AuthorInternational Law Group

An air cargo aircraft crashed shortly after take off from Manta, Ecuador, into a neighboring town, killing 30 Ecuadorian residents on the ground. As a result of the fatal crash, more than 700 individuals brought about 100 lawsuits against the owner, Million Air, Inc., a U.S. company. In 1997, 36 of these cases were consolidated in the Southern District of Florida. In 1998, the court dismissed the consolidated cases on the basis of the forum non conveniens doctrine.

In December of 1998, the plaintiffs in the present case filed their complaint in the Southern District of Florida. Defendants later moved for dismissal based on the doctrine of forum non conveniens. Plaintiffs argued, in pertinent part, that the legal system in Ecuador was in turmoil and therefore could not provide an effective forum to decide the case. In addition, plaintiffs urged that a newly enacted Ecuadorian law (Law No. 55) precluded bringing the case in an Ecuadorian court, thereby rendering plaintiffs without legal recourse. The district court dismissed the case, and this appeal ensued. The U.S. Court of Appeals for the Eleventh Circuit affirms.

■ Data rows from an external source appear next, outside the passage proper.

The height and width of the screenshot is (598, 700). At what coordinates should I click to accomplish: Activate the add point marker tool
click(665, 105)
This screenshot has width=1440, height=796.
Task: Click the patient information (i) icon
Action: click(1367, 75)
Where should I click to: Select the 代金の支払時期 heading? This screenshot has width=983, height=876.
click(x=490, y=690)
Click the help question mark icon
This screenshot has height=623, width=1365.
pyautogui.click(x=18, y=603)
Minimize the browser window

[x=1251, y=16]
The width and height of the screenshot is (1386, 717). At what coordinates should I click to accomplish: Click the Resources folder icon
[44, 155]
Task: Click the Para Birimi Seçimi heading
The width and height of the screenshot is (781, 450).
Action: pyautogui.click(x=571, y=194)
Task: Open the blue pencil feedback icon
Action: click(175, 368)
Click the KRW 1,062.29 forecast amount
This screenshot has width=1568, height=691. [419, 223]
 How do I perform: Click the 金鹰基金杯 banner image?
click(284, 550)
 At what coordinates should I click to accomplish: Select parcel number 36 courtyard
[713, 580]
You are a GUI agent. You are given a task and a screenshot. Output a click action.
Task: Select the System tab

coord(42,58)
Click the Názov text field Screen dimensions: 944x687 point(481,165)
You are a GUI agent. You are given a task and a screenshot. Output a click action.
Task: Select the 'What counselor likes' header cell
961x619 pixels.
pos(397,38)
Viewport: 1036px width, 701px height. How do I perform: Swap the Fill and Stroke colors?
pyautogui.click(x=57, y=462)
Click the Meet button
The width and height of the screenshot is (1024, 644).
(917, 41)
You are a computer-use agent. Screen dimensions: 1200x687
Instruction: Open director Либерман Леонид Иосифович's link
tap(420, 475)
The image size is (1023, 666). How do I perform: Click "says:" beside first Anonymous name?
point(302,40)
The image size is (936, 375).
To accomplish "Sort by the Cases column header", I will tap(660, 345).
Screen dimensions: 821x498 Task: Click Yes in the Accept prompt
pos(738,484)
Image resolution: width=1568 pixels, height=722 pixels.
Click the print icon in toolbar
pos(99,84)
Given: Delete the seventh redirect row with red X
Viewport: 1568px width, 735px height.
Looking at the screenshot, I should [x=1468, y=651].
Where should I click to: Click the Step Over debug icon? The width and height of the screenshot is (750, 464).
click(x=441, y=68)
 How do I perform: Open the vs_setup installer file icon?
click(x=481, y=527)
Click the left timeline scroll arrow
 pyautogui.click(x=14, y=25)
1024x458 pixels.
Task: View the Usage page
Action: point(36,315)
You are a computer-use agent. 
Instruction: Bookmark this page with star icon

The district court had also addressed the plaintiffs contentions as to the effects of a law enacted by the Ecuadorian legislature soon after the plane crash. The Ecuadorian law (Law No. 55) stated in pertinent part that "[I]n case of International concurrent jurisdiction, the plaintiff can freely choose to demand, in Ecuador or in another country, with the sole exception of cases which, pursuant to an explicit provision of law, must be resolved by Ecuadorian Judges, like the divorce of an Ecuadorian citizen¼In the case that the demand is filed outside of Ecuador, the national competence and the jurisdiction of the Ecuadorian Judges on the case will be terminated forever." [Slip op. 3]

In analyzing the lower court's dismissal of the case at hand, the Court of Appeals requires the defendants to show that "1) there was an adequate alternative forum, 2) that the balance of private interests and public interests weighed in favor of dismissing the litigation to the alternative forum (with the public interests coming into play only where the private interests were at or near 'equipoise'), and that there would be no inconvenience or...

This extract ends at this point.